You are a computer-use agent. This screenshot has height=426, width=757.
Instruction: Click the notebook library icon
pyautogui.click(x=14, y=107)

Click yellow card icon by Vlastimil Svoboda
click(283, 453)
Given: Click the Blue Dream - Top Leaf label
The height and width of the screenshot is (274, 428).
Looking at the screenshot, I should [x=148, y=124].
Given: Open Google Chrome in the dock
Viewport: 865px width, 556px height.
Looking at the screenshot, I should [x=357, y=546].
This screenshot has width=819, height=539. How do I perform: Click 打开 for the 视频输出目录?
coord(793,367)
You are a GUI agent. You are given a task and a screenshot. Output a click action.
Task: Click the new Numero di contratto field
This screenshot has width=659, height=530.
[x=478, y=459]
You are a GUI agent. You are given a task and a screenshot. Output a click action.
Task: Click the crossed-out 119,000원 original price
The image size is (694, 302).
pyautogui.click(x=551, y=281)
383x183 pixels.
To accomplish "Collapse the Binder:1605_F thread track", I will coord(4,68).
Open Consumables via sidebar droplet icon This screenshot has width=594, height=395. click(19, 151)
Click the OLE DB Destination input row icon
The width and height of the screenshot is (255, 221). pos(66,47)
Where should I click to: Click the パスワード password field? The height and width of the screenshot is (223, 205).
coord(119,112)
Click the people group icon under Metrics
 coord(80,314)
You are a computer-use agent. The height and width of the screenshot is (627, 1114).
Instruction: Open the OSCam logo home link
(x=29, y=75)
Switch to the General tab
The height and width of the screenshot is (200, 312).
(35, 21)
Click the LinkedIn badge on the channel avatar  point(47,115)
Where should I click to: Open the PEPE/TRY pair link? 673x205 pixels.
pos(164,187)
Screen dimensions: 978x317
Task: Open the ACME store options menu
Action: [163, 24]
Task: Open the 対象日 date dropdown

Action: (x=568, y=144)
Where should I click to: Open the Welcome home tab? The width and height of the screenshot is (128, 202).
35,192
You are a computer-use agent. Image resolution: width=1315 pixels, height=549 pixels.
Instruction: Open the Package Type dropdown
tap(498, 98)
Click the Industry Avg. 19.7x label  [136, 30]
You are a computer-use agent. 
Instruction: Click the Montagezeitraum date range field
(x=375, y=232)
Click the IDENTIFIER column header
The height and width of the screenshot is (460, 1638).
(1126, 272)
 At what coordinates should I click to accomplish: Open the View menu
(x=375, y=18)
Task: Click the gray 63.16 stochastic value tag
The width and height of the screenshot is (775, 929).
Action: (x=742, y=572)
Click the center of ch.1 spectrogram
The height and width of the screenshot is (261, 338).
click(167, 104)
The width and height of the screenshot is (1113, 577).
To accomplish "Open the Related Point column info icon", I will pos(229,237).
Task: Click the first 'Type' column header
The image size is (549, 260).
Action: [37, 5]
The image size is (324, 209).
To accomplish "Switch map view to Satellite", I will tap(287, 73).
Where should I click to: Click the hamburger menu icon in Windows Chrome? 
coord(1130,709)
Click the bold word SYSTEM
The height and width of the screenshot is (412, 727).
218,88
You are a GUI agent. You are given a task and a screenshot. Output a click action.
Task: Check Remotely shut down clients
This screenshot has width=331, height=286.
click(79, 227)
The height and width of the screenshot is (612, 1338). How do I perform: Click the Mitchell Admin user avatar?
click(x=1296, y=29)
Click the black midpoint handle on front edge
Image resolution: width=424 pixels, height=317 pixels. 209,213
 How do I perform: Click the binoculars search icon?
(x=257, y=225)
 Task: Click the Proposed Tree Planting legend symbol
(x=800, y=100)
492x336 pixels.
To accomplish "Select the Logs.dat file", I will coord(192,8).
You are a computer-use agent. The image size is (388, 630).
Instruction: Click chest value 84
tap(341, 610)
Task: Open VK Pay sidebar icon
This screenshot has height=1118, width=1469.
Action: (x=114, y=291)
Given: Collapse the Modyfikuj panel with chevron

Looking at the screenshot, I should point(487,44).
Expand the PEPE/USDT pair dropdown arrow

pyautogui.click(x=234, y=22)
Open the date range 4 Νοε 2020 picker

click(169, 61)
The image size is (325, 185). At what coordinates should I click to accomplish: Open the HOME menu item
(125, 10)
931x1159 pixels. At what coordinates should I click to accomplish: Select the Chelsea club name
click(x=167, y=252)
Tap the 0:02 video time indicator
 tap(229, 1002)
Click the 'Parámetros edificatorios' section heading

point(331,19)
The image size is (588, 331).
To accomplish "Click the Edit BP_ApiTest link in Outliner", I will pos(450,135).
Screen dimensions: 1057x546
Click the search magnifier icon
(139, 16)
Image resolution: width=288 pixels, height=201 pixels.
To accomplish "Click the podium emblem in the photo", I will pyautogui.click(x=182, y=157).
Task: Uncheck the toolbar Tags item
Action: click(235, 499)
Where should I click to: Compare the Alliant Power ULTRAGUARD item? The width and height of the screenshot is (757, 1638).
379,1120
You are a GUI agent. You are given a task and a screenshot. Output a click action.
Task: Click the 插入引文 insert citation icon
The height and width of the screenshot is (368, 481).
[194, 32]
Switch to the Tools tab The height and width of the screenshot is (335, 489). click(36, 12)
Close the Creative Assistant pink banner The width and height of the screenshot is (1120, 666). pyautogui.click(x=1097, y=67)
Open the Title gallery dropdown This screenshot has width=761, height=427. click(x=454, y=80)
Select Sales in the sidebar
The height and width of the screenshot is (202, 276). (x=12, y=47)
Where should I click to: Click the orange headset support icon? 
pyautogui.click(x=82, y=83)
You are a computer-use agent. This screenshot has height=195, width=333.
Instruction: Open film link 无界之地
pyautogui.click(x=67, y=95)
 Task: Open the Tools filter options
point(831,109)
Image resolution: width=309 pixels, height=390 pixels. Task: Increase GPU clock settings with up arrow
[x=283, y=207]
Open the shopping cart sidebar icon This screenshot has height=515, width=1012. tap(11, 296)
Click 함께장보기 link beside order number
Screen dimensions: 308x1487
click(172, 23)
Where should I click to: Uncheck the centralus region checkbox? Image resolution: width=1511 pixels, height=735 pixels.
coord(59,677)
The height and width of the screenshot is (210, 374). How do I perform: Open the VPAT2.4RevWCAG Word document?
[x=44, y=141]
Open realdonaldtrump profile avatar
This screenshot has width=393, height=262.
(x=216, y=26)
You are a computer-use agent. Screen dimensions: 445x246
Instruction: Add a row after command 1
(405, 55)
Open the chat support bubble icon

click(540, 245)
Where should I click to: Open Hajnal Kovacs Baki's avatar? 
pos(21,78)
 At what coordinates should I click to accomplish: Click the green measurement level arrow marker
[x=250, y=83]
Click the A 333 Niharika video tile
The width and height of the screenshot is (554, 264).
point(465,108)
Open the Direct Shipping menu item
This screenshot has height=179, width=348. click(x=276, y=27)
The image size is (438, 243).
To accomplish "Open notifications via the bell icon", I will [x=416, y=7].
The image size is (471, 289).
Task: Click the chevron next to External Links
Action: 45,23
◆ ◆ ◆ ◆ ◆ ◆ ◆
» **PROBLEM TO WORK ON**
Having read the entries above, set each one down again exactly.

» **TASK RESPONSE**
You are a computer-use agent. This screenshot has height=426, width=757.
Instruction: Click the notebook library icon
pyautogui.click(x=14, y=107)

Click yellow card icon by Vlastimil Svoboda
click(283, 453)
Given: Click the Blue Dream - Top Leaf label
The height and width of the screenshot is (274, 428).
Looking at the screenshot, I should [x=148, y=124].
Given: Open Google Chrome in the dock
Viewport: 865px width, 556px height.
Looking at the screenshot, I should [x=357, y=546].
This screenshot has width=819, height=539. How do I perform: Click 打开 for the 视频输出目录?
coord(793,367)
You are a GUI agent. You are given a task and a screenshot. Output a click action.
Task: Click the new Numero di contratto field
This screenshot has width=659, height=530.
[x=478, y=459]
You are a GUI agent. You are given a task and a screenshot. Output a click action.
Task: Click the crossed-out 119,000원 original price
The image size is (694, 302).
pyautogui.click(x=551, y=281)
383x183 pixels.
To accomplish "Collapse the Binder:1605_F thread track", I will coord(4,68).
Open Consumables via sidebar droplet icon This screenshot has width=594, height=395. click(19, 151)
Click the OLE DB Destination input row icon
The width and height of the screenshot is (255, 221). pos(66,47)
Where should I click to: Click the パスワード password field? The height and width of the screenshot is (223, 205).
coord(119,112)
Click the people group icon under Metrics
 coord(80,314)
You are a computer-use agent. The height and width of the screenshot is (627, 1114).
Instruction: Open the OSCam logo home link
(x=29, y=75)
Switch to the General tab
The height and width of the screenshot is (200, 312).
(35, 21)
Click the LinkedIn badge on the channel avatar  point(47,115)
Where should I click to: Open the PEPE/TRY pair link? 673x205 pixels.
pos(164,187)
Screen dimensions: 978x317
Task: Open the ACME store options menu
Action: [163, 24]
Task: Open the 対象日 date dropdown

Action: (x=568, y=144)
Where should I click to: Open the Welcome home tab? The width and height of the screenshot is (128, 202).
35,192
You are a computer-use agent. Image resolution: width=1315 pixels, height=549 pixels.
Instruction: Open the Package Type dropdown
tap(498, 98)
Click the Industry Avg. 19.7x label  [136, 30]
You are a computer-use agent. 
Instruction: Click the Montagezeitraum date range field
(x=375, y=232)
Click the IDENTIFIER column header
The height and width of the screenshot is (460, 1638).
(1126, 272)
 At what coordinates should I click to accomplish: Open the View menu
(x=375, y=18)
Task: Click the gray 63.16 stochastic value tag
The width and height of the screenshot is (775, 929).
Action: (x=742, y=572)
Click the center of ch.1 spectrogram
The height and width of the screenshot is (261, 338).
click(167, 104)
The width and height of the screenshot is (1113, 577).
To accomplish "Open the Related Point column info icon", I will pos(229,237).
Task: Click the first 'Type' column header
The image size is (549, 260).
Action: [37, 5]
The image size is (324, 209).
To accomplish "Switch map view to Satellite", I will tap(287, 73).
Where should I click to: Click the hamburger menu icon in Windows Chrome? 
coord(1130,709)
Click the bold word SYSTEM
The height and width of the screenshot is (412, 727).
218,88
You are a GUI agent. You are given a task and a screenshot. Output a click action.
Task: Check Remotely shut down clients
This screenshot has width=331, height=286.
click(79, 227)
The height and width of the screenshot is (612, 1338). How do I perform: Click the Mitchell Admin user avatar?
click(x=1296, y=29)
Click the black midpoint handle on front edge
Image resolution: width=424 pixels, height=317 pixels. 209,213
 How do I perform: Click the binoculars search icon?
(x=257, y=225)
 Task: Click the Proposed Tree Planting legend symbol
(x=800, y=100)
492x336 pixels.
To accomplish "Select the Logs.dat file", I will coord(192,8).
You are a computer-use agent. The image size is (388, 630).
Instruction: Click chest value 84
tap(341, 610)
Task: Open VK Pay sidebar icon
This screenshot has height=1118, width=1469.
Action: (x=114, y=291)
Given: Collapse the Modyfikuj panel with chevron

Looking at the screenshot, I should point(487,44).
Expand the PEPE/USDT pair dropdown arrow

pyautogui.click(x=234, y=22)
Open the date range 4 Νοε 2020 picker

click(169, 61)
The image size is (325, 185). At what coordinates should I click to accomplish: Open the HOME menu item
(125, 10)
931x1159 pixels. At what coordinates should I click to accomplish: Select the Chelsea club name
click(x=167, y=252)
Tap the 0:02 video time indicator
 tap(229, 1002)
Click the 'Parámetros edificatorios' section heading

point(331,19)
The image size is (588, 331).
To accomplish "Click the Edit BP_ApiTest link in Outliner", I will pos(450,135).
Screen dimensions: 1057x546
Click the search magnifier icon
(139, 16)
Image resolution: width=288 pixels, height=201 pixels.
To accomplish "Click the podium emblem in the photo", I will pyautogui.click(x=182, y=157).
Task: Uncheck the toolbar Tags item
Action: click(235, 499)
Where should I click to: Compare the Alliant Power ULTRAGUARD item? The width and height of the screenshot is (757, 1638).
379,1120
You are a GUI agent. You are given a task and a screenshot. Output a click action.
Task: Click the 插入引文 insert citation icon
The height and width of the screenshot is (368, 481).
[194, 32]
Switch to the Tools tab The height and width of the screenshot is (335, 489). click(36, 12)
Close the Creative Assistant pink banner The width and height of the screenshot is (1120, 666). pyautogui.click(x=1097, y=67)
Open the Title gallery dropdown This screenshot has width=761, height=427. click(x=454, y=80)
Select Sales in the sidebar
The height and width of the screenshot is (202, 276). (x=12, y=47)
Where should I click to: Click the orange headset support icon? 
pyautogui.click(x=82, y=83)
You are a computer-use agent. This screenshot has height=195, width=333.
Instruction: Open film link 无界之地
pyautogui.click(x=67, y=95)
 Task: Open the Tools filter options
point(831,109)
Image resolution: width=309 pixels, height=390 pixels. Task: Increase GPU clock settings with up arrow
[x=283, y=207]
Open the shopping cart sidebar icon This screenshot has height=515, width=1012. tap(11, 296)
Click 함께장보기 link beside order number
Screen dimensions: 308x1487
click(172, 23)
Where should I click to: Uncheck the centralus region checkbox? Image resolution: width=1511 pixels, height=735 pixels.
coord(59,677)
The height and width of the screenshot is (210, 374). How do I perform: Open the VPAT2.4RevWCAG Word document?
[x=44, y=141]
Open realdonaldtrump profile avatar
This screenshot has width=393, height=262.
(x=216, y=26)
You are a computer-use agent. Screen dimensions: 445x246
Instruction: Add a row after command 1
(405, 55)
Open the chat support bubble icon

click(540, 245)
Where should I click to: Open Hajnal Kovacs Baki's avatar? 
pos(21,78)
 At what coordinates should I click to accomplish: Click the green measurement level arrow marker
[x=250, y=83]
Click the A 333 Niharika video tile
The width and height of the screenshot is (554, 264).
point(465,108)
Open the Direct Shipping menu item
This screenshot has height=179, width=348. click(x=276, y=27)
The image size is (438, 243).
To accomplish "Open notifications via the bell icon", I will [x=416, y=7].
The image size is (471, 289).
Task: Click the chevron next to External Links
Action: 45,23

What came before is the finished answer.